* ACTIVITY LIST *
1) Which distinct years does the passage on Coats v. Dish Network mention? List each one once.
2) Can you reproduce the passage on Coats v. Dish Network verbatim, from "On June 15, 2015, in" up to and including "a company’s drug policy."?
---- PASSAGE FOR REVIEW
On June 15, 2015, in a 6-0 opinion, the Colorado Supreme Court provided its long-awaited ruling in Coats v. Dish Network, LLC (PDF). The Court affirmed the Colorado Court of Appeals’ decision below, and held that because marijuana is a Schedule I banned substance under federal law, it is not a “lawful” off-duty activity under Colorado law. Therefore, employers such as Dish Network, LLC may terminate employees who test positive for tetrahydrocannabinol (“THC”), a component of marijuana, in violation of a company’s drug policy.
Facts of Case
Brandon Coats, a quadriplegic who is confined to a wheelchair, worked for Dish Network, LLC from 2007 to 2010 as a telephone customer service representative. In 2009, Mr. Coats obtained a “Red Card” from the Colorado Department of Public Health & Environment to use medical marijuana to treat his painful muscle spasms. Consistent with his use license and state law, Mr. Coats uses medical marijuana at home and after work hours.
Dish Network has a zero tolerance drug policy and tests its employees both as a condition of hire and on a random basis during employment. In May 2010, Mr. Coats was selected for random drug testing. His test came back positive for THC and, even though he disclosed his “Red Card” and explained that he only used medical marijuana after hours for medical purposes, Dish Network terminated Mr. Coats’ employment for a violation of the company’s drug policy.
--------
---- DATA SHOWN
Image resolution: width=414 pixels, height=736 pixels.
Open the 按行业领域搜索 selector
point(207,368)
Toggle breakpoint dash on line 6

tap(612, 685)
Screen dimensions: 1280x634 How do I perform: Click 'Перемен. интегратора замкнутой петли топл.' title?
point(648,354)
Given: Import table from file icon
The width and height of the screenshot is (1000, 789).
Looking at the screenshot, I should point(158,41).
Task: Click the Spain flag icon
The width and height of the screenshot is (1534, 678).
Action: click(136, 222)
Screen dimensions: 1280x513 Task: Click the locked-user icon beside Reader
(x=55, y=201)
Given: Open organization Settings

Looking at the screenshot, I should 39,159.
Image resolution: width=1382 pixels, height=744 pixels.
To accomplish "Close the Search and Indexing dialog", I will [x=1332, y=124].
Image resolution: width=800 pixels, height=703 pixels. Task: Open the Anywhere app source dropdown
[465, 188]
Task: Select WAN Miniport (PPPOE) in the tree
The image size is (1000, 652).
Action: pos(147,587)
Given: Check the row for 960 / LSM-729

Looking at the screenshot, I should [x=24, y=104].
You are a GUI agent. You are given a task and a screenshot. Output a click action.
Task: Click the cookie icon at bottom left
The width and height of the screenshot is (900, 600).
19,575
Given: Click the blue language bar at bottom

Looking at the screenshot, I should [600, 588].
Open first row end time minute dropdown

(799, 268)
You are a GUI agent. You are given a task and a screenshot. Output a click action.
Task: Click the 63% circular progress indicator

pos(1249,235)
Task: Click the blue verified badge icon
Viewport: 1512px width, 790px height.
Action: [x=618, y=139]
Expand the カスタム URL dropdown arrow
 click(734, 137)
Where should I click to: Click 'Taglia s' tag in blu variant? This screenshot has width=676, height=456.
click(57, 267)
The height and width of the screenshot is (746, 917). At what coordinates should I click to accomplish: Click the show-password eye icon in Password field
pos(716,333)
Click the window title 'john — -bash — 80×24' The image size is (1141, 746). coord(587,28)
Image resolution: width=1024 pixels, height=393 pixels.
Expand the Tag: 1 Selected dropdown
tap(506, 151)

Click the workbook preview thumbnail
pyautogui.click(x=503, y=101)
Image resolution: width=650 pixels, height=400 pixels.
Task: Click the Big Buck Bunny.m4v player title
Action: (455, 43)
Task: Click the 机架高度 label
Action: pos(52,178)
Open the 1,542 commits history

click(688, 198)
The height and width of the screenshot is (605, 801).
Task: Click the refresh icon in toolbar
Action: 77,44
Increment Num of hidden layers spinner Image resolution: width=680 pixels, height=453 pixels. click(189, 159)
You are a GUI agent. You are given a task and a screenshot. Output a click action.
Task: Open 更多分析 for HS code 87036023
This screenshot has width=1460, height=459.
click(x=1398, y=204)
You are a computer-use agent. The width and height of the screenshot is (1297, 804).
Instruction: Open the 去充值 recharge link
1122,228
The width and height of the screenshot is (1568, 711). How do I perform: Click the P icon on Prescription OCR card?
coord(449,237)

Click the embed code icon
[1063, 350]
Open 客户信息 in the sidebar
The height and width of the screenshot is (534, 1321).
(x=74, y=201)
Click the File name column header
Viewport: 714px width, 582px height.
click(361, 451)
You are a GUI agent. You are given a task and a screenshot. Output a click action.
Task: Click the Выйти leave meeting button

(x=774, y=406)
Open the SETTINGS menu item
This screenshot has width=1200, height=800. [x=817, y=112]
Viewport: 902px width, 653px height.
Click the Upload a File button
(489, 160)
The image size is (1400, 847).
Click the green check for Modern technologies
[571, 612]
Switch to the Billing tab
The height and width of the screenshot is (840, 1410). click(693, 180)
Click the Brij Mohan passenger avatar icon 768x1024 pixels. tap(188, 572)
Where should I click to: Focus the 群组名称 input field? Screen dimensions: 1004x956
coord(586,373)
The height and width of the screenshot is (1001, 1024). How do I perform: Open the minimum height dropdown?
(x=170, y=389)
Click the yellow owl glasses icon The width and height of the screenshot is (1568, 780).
--------
* ANSWERS FOR THE EXERCISE *
1) 2015, 2007, 2010, 2009

2)
On June 15, 2015, in a 6-0 opinion, the Colorado Supreme Court provided its long-awaited ruling in Coats v. Dish Network, LLC (PDF). The Court affirmed the Colorado Court of Appeals’ decision below, and held that because marijuana is a Schedule I banned substance under federal law, it is not a “lawful” off-duty activity under Colorado law. Therefore, employers such as Dish Network, LLC may terminate employees who test positive for tetrahydrocannabinol (“THC”), a component of marijuana, in violation of a company’s drug policy.